Task to complete: Can you lay out the lines below as a numbered list, leaving out any blank lines?

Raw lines
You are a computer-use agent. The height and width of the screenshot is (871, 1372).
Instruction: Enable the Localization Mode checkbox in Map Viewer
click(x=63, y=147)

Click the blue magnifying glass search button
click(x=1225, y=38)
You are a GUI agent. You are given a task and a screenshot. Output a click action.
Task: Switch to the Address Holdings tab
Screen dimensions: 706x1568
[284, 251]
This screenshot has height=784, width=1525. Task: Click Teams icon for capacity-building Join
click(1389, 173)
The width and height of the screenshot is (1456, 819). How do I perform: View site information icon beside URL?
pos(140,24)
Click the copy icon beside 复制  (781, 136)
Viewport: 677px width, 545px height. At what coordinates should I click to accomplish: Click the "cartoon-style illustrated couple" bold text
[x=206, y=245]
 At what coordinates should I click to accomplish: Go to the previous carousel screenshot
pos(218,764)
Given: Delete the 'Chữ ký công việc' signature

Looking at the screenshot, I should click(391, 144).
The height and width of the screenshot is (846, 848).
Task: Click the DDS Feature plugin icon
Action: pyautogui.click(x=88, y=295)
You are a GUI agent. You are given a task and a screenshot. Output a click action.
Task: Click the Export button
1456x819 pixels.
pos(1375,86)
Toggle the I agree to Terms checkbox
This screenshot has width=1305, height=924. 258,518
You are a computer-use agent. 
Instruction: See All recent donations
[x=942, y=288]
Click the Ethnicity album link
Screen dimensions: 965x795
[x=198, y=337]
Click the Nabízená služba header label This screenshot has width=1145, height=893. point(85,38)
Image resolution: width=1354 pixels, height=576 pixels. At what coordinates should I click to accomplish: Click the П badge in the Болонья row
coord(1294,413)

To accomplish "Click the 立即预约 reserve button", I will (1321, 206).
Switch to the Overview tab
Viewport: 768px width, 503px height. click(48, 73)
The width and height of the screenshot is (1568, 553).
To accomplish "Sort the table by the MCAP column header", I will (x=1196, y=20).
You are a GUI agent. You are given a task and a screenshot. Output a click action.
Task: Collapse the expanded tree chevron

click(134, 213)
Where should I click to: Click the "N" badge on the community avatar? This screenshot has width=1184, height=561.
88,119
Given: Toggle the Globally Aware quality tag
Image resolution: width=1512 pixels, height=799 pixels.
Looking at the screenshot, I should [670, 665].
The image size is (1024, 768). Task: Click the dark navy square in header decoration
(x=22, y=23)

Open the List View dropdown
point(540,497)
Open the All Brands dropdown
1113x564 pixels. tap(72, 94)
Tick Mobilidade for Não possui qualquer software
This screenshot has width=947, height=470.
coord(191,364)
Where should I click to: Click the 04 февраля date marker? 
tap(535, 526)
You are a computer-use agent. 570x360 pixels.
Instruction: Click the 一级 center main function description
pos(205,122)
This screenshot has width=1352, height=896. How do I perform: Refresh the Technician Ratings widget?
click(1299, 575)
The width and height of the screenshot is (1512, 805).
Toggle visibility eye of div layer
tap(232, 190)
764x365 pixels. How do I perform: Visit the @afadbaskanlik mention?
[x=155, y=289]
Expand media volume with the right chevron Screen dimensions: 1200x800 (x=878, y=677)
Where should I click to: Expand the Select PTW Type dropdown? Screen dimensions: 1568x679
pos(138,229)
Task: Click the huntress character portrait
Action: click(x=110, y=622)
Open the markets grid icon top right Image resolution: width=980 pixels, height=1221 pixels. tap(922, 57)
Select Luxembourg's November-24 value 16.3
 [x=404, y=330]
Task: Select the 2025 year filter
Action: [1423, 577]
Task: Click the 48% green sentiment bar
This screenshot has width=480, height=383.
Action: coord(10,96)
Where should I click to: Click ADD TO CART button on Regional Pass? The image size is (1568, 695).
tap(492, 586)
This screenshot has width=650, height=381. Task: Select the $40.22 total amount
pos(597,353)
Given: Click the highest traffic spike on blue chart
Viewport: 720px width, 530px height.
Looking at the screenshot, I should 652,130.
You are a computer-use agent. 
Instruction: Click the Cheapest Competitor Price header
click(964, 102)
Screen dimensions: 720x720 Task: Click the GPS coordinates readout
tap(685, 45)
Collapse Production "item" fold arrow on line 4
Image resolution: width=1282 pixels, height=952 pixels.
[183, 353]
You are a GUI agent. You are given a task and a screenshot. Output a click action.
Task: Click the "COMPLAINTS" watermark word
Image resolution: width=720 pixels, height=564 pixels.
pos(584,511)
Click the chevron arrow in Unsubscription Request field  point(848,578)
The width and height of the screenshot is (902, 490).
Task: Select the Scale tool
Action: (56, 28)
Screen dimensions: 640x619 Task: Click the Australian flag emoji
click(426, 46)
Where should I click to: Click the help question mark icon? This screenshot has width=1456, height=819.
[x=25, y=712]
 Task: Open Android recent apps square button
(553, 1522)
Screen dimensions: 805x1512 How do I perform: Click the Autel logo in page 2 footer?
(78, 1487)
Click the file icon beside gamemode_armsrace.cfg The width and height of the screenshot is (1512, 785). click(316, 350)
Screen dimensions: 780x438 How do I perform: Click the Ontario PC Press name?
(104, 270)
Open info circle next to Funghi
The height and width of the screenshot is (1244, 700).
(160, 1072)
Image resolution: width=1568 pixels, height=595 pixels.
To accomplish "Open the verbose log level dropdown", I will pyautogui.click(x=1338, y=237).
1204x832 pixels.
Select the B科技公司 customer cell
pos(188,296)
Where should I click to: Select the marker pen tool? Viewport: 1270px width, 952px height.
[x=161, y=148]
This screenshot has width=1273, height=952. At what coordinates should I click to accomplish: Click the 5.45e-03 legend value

Response below:
1. You are a computer-use agent. The height and width of the screenshot is (871, 1372).
2. Instruction: Enable the Localization Mode checkbox in Map Viewer
3. click(x=63, y=147)
4. Click the blue magnifying glass search button
5. click(x=1225, y=38)
6. You are a GUI agent. You are given a task and a screenshot. Output a click action.
7. Task: Switch to the Address Holdings tab
8. Screen dimensions: 706x1568
9. [284, 251]
10. This screenshot has height=784, width=1525. Task: Click Teams icon for capacity-building Join
11. click(1389, 173)
12. The width and height of the screenshot is (1456, 819). How do I perform: View site information icon beside URL?
13. pos(140,24)
14. Click the copy icon beside 复制  (781, 136)
15. Viewport: 677px width, 545px height. At what coordinates should I click to accomplish: Click the "cartoon-style illustrated couple" bold text
16. [x=206, y=245]
17.  At what coordinates should I click to accomplish: Go to the previous carousel screenshot
18. pos(218,764)
19. Given: Delete the 'Chữ ký công việc' signature
20. Looking at the screenshot, I should click(391, 144).
21. The height and width of the screenshot is (846, 848).
22. Task: Click the DDS Feature plugin icon
23. Action: pyautogui.click(x=88, y=295)
24. You are a GUI agent. You are given a task and a screenshot. Output a click action.
25. Task: Click the Export button
26. 1456x819 pixels.
27. pos(1375,86)
28. Toggle the I agree to Terms checkbox
29. This screenshot has width=1305, height=924. 258,518
30. You are a computer-use agent. 
31. Instruction: See All recent donations
32. [x=942, y=288]
33. Click the Ethnicity album link
34. Screen dimensions: 965x795
35. [x=198, y=337]
36. Click the Nabízená služba header label This screenshot has width=1145, height=893. point(85,38)
37. Image resolution: width=1354 pixels, height=576 pixels. At what coordinates should I click to accomplish: Click the П badge in the Болонья row
38. coord(1294,413)
39. To accomplish "Click the 立即预约 reserve button", I will (1321, 206).
40. Switch to the Overview tab
41. Viewport: 768px width, 503px height. click(48, 73)
42. The width and height of the screenshot is (1568, 553).
43. To accomplish "Sort the table by the MCAP column header", I will (x=1196, y=20).
44. You are a GUI agent. You are given a task and a screenshot. Output a click action.
45. Task: Collapse the expanded tree chevron
46. click(134, 213)
47. Where should I click to: Click the "N" badge on the community avatar? This screenshot has width=1184, height=561.
48. 88,119
49. Given: Toggle the Globally Aware quality tag
50. Image resolution: width=1512 pixels, height=799 pixels.
51. Looking at the screenshot, I should [670, 665].
52. The image size is (1024, 768). Task: Click the dark navy square in header decoration
53. (x=22, y=23)
54. Open the List View dropdown
55. point(540,497)
56. Open the All Brands dropdown
57. 1113x564 pixels. tap(72, 94)
58. Tick Mobilidade for Não possui qualquer software
59. This screenshot has width=947, height=470.
60. coord(191,364)
61. Where should I click to: Click the 04 февраля date marker? 
62. tap(535, 526)
63. You are a computer-use agent. 570x360 pixels.
64. Instruction: Click the 一级 center main function description
65. pos(205,122)
66. This screenshot has width=1352, height=896. How do I perform: Refresh the Technician Ratings widget?
67. click(1299, 575)
68. The width and height of the screenshot is (1512, 805).
69. Toggle visibility eye of div layer
70. tap(232, 190)
71. 764x365 pixels. How do I perform: Visit the @afadbaskanlik mention?
72. [x=155, y=289]
73. Expand media volume with the right chevron Screen dimensions: 1200x800 (x=878, y=677)
74. Where should I click to: Expand the Select PTW Type dropdown? Screen dimensions: 1568x679
75. pos(138,229)
76. Task: Click the huntress character portrait
77. Action: click(x=110, y=622)
78. Open the markets grid icon top right Image resolution: width=980 pixels, height=1221 pixels. tap(922, 57)
79. Select Luxembourg's November-24 value 16.3
80.  [x=404, y=330]
81. Task: Select the 2025 year filter
82. Action: [1423, 577]
83. Task: Click the 48% green sentiment bar
84. This screenshot has width=480, height=383.
85. Action: coord(10,96)
86. Where should I click to: Click ADD TO CART button on Regional Pass? The image size is (1568, 695).
87. tap(492, 586)
88. This screenshot has width=650, height=381. Task: Select the $40.22 total amount
89. pos(597,353)
90. Given: Click the highest traffic spike on blue chart
91. Viewport: 720px width, 530px height.
92. Looking at the screenshot, I should 652,130.
93. You are a computer-use agent. 
94. Instruction: Click the Cheapest Competitor Price header
95. click(964, 102)
96. Screen dimensions: 720x720 Task: Click the GPS coordinates readout
97. tap(685, 45)
98. Collapse Production "item" fold arrow on line 4
99. Image resolution: width=1282 pixels, height=952 pixels.
100. [183, 353]
101. You are a GUI agent. You are given a task and a screenshot. Output a click action.
102. Task: Click the "COMPLAINTS" watermark word
103. Image resolution: width=720 pixels, height=564 pixels.
104. pos(584,511)
105. Click the chevron arrow in Unsubscription Request field  point(848,578)
106. The width and height of the screenshot is (902, 490).
107. Task: Select the Scale tool
108. Action: (56, 28)
109. Screen dimensions: 640x619 Task: Click the Australian flag emoji
110. click(426, 46)
111. Where should I click to: Click the help question mark icon? This screenshot has width=1456, height=819.
112. [x=25, y=712]
113.  Task: Open Android recent apps square button
114. (553, 1522)
115. Screen dimensions: 805x1512 How do I perform: Click the Autel logo in page 2 footer?
116. (78, 1487)
117. Click the file icon beside gamemode_armsrace.cfg The width and height of the screenshot is (1512, 785). click(316, 350)
118. Screen dimensions: 780x438 How do I perform: Click the Ontario PC Press name?
119. (104, 270)
120. Open info circle next to Funghi
121. The height and width of the screenshot is (1244, 700).
122. (160, 1072)
123. Image resolution: width=1568 pixels, height=595 pixels.
124. To accomplish "Open the verbose log level dropdown", I will pyautogui.click(x=1338, y=237).
125. 1204x832 pixels.
126. Select the B科技公司 customer cell
127. pos(188,296)
128. Where should I click to: Select the marker pen tool? Viewport: 1270px width, 952px height.
129. [x=161, y=148]
130. This screenshot has width=1273, height=952. At what coordinates should I click to accomplish: Click the 5.45e-03 legend value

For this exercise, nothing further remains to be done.